Task data.
··········
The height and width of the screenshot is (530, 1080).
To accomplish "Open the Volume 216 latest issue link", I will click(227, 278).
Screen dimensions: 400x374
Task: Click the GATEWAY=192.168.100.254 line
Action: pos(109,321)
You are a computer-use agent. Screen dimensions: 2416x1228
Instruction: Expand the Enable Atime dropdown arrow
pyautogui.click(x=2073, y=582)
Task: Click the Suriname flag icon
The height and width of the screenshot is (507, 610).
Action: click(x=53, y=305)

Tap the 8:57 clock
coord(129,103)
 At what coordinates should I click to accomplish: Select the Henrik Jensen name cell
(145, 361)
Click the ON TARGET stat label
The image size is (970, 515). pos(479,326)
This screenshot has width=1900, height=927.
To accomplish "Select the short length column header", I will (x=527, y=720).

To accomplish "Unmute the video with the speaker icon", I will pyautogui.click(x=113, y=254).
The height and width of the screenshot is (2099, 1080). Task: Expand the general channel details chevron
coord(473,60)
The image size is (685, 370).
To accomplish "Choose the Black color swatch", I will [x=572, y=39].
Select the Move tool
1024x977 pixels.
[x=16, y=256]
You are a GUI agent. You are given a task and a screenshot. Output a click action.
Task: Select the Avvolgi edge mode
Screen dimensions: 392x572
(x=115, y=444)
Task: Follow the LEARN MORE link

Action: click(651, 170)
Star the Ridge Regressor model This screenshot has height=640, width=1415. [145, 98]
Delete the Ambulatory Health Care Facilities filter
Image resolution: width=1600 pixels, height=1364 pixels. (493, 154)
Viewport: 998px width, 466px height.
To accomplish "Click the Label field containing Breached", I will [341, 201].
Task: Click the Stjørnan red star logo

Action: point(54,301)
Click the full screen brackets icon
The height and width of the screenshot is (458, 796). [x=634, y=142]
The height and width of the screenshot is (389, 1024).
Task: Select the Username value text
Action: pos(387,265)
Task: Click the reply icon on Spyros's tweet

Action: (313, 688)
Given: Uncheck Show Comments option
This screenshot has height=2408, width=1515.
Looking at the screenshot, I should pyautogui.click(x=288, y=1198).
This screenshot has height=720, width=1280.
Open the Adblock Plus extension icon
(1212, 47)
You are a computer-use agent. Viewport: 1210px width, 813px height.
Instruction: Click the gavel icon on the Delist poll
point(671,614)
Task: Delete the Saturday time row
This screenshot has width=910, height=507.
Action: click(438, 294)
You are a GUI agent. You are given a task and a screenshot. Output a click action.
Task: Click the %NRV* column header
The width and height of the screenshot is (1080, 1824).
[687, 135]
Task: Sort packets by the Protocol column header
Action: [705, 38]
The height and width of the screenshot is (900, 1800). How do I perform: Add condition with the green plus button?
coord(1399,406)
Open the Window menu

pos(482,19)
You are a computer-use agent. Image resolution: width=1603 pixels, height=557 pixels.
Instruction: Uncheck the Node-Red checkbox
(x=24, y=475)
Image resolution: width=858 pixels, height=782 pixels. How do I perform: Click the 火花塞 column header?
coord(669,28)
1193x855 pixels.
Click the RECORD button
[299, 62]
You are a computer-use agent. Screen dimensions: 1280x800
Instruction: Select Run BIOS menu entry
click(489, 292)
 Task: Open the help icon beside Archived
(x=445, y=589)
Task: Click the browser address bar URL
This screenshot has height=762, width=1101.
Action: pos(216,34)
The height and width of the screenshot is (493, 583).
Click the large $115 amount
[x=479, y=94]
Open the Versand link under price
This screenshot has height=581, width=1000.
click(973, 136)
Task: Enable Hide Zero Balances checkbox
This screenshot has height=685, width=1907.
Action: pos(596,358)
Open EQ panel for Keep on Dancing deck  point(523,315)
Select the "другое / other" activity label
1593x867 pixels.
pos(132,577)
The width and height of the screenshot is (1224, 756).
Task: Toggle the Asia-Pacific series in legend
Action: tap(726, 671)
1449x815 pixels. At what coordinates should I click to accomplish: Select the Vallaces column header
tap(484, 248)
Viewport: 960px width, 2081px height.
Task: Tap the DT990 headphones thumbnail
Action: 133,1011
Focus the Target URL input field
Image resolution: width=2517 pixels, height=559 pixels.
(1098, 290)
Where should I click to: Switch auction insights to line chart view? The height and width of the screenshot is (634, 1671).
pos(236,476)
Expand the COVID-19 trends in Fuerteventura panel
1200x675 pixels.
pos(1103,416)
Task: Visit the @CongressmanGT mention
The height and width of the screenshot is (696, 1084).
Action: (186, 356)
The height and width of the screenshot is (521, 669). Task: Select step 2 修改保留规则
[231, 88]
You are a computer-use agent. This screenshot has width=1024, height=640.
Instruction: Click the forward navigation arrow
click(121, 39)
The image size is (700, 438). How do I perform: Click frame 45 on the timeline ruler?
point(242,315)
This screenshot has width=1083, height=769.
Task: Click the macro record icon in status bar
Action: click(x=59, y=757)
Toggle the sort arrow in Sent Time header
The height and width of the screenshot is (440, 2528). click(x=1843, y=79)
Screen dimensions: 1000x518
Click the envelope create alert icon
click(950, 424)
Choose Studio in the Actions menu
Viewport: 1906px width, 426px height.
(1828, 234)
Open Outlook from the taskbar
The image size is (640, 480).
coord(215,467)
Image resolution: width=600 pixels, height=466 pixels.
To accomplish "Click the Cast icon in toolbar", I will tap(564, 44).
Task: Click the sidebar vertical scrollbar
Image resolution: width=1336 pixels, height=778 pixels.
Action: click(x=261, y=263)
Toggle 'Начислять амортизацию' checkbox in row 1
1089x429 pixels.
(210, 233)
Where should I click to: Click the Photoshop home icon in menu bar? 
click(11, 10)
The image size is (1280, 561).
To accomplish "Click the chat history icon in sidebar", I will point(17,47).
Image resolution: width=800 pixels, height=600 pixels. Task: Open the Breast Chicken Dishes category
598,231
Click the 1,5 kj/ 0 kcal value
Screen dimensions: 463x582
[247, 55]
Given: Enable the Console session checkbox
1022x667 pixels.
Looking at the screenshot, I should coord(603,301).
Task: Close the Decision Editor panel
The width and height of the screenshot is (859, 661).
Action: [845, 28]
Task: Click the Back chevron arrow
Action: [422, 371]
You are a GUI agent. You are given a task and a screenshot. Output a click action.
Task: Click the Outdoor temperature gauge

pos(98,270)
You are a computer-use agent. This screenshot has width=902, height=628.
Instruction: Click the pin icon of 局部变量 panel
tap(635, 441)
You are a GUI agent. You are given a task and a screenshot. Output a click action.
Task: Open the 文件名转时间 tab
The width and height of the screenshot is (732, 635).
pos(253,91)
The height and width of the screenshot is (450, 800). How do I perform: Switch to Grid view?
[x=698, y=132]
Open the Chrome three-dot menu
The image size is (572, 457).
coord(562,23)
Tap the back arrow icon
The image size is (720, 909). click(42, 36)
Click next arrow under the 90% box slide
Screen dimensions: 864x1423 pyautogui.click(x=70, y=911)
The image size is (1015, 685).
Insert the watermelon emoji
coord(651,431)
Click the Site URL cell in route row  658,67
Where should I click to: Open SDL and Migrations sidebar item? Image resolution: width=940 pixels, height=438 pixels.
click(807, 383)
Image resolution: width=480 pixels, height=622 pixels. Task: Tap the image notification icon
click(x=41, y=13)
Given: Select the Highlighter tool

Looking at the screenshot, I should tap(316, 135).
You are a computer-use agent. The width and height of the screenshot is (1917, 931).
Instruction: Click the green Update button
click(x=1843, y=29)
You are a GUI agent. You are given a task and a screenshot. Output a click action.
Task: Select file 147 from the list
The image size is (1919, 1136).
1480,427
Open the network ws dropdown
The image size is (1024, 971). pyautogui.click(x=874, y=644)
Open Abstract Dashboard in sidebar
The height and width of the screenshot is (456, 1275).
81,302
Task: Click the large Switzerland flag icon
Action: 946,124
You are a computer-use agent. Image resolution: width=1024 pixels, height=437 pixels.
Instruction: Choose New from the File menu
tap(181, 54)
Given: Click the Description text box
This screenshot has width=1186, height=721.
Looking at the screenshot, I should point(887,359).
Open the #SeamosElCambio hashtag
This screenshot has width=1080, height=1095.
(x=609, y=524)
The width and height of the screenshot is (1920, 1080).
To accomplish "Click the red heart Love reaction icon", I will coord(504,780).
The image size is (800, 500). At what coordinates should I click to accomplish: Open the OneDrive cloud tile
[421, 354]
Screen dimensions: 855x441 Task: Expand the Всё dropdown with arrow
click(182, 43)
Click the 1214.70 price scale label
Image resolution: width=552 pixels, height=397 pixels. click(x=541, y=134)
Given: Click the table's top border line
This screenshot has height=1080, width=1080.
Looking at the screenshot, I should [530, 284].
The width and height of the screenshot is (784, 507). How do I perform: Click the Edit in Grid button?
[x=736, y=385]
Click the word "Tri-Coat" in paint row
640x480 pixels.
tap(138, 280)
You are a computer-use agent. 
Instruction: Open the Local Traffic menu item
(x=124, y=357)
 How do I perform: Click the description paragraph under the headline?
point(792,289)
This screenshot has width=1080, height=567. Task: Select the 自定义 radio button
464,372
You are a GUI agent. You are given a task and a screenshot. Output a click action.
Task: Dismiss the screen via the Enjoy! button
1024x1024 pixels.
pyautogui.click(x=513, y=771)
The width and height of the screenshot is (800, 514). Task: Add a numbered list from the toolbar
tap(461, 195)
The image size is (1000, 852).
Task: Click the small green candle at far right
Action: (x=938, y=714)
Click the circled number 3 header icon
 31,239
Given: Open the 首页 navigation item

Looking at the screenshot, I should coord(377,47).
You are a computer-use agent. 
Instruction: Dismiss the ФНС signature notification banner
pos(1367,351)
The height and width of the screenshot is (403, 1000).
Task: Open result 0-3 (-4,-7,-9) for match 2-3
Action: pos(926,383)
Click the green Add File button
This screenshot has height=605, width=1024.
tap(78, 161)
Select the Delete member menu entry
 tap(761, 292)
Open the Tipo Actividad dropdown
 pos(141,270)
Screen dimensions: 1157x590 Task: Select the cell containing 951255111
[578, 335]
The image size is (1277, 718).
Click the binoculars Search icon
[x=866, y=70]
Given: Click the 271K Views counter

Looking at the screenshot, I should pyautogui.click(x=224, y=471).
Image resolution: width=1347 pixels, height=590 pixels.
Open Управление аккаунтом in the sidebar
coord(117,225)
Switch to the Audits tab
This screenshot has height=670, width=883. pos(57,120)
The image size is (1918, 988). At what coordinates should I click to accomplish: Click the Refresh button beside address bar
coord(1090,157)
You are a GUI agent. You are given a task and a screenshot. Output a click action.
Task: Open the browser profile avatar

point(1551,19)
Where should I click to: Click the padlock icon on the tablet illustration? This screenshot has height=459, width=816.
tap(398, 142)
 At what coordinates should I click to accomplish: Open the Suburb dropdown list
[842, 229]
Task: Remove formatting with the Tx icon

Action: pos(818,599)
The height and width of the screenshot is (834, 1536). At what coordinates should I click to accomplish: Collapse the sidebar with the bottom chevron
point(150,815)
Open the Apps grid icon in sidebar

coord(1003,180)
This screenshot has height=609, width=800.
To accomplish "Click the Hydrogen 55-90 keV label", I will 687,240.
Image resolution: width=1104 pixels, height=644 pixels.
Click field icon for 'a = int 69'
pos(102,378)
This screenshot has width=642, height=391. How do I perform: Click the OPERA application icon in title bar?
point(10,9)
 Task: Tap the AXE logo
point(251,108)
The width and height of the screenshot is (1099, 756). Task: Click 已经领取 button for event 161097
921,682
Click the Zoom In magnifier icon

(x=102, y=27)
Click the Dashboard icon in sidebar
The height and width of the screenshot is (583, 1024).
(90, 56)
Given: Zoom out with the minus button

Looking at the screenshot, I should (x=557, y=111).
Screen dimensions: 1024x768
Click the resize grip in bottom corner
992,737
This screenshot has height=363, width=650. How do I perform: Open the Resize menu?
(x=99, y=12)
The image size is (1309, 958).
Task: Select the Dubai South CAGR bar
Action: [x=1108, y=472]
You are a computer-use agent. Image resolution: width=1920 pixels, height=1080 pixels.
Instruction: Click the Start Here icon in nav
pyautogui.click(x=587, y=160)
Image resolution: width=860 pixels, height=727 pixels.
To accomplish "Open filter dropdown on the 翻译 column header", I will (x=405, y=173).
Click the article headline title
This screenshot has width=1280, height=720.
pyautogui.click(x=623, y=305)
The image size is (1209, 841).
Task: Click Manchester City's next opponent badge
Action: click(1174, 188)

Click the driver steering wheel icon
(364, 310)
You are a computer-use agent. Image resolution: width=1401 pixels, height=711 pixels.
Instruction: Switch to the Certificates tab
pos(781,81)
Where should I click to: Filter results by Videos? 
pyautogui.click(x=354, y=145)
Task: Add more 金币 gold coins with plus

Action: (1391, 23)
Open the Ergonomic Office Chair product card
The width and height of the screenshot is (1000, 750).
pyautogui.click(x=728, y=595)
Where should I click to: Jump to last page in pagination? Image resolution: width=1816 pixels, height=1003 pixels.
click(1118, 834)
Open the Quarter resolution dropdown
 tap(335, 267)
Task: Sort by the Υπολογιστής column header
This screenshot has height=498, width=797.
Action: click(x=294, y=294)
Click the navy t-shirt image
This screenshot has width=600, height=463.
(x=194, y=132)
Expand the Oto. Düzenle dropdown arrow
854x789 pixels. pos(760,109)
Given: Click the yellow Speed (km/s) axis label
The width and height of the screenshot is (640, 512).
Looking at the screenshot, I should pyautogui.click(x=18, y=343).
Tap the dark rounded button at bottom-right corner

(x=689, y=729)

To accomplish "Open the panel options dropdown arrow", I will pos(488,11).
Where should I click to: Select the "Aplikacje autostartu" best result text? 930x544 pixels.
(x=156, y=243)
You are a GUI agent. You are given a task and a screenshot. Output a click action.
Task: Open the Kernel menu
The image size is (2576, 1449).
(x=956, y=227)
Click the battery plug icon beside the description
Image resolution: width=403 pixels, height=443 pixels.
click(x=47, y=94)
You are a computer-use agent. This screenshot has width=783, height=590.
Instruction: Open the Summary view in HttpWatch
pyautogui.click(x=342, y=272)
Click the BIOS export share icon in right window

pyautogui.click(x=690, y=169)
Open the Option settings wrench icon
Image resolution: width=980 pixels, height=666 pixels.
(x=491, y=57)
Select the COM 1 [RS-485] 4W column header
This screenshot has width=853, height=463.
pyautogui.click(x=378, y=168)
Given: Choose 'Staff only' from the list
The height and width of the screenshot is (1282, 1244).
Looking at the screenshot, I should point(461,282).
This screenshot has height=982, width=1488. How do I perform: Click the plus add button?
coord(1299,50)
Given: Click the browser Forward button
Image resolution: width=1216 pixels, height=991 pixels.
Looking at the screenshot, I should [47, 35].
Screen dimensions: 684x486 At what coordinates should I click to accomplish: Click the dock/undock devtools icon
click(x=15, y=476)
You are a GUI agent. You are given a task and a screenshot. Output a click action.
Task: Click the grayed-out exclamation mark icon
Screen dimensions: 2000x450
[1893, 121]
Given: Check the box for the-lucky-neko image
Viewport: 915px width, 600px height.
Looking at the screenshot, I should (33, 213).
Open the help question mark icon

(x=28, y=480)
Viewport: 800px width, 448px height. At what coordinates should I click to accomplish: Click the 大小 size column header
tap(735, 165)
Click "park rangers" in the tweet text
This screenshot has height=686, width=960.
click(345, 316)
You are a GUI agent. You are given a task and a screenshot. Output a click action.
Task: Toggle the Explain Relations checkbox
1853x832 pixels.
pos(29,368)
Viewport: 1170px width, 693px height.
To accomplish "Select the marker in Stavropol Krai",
··········
Exercise aim. Going down from the first line of the entries above, restate each line word for word until the line holding "You are a computer-use agent. Viewport: 1210px" is done.

Finished task.
The height and width of the screenshot is (530, 1080).
To accomplish "Open the Volume 216 latest issue link", I will click(227, 278).
Screen dimensions: 400x374
Task: Click the GATEWAY=192.168.100.254 line
Action: pos(109,321)
You are a computer-use agent. Screen dimensions: 2416x1228
Instruction: Expand the Enable Atime dropdown arrow
pyautogui.click(x=2073, y=582)
Task: Click the Suriname flag icon
The height and width of the screenshot is (507, 610).
Action: click(x=53, y=305)

Tap the 8:57 clock
coord(129,103)
 At what coordinates should I click to accomplish: Select the Henrik Jensen name cell
(145, 361)
Click the ON TARGET stat label
The image size is (970, 515). pos(479,326)
This screenshot has width=1900, height=927.
To accomplish "Select the short length column header", I will (x=527, y=720).

To accomplish "Unmute the video with the speaker icon", I will pyautogui.click(x=113, y=254).
The height and width of the screenshot is (2099, 1080). Task: Expand the general channel details chevron
coord(473,60)
The image size is (685, 370).
To accomplish "Choose the Black color swatch", I will [x=572, y=39].
Select the Move tool
1024x977 pixels.
[x=16, y=256]
You are a GUI agent. You are given a task and a screenshot. Output a click action.
Task: Select the Avvolgi edge mode
Screen dimensions: 392x572
(x=115, y=444)
Task: Follow the LEARN MORE link

Action: click(651, 170)
Star the Ridge Regressor model This screenshot has height=640, width=1415. [145, 98]
Delete the Ambulatory Health Care Facilities filter
Image resolution: width=1600 pixels, height=1364 pixels. (493, 154)
Viewport: 998px width, 466px height.
To accomplish "Click the Label field containing Breached", I will [341, 201].
Task: Click the Stjørnan red star logo

Action: point(54,301)
Click the full screen brackets icon
The height and width of the screenshot is (458, 796). [x=634, y=142]
The height and width of the screenshot is (389, 1024).
Task: Select the Username value text
Action: pos(387,265)
Task: Click the reply icon on Spyros's tweet

Action: (313, 688)
Given: Uncheck Show Comments option
This screenshot has height=2408, width=1515.
Looking at the screenshot, I should pyautogui.click(x=288, y=1198).
This screenshot has height=720, width=1280.
Open the Adblock Plus extension icon
(1212, 47)
You are a computer-use agent. Viewport: 1210px width, 813px height.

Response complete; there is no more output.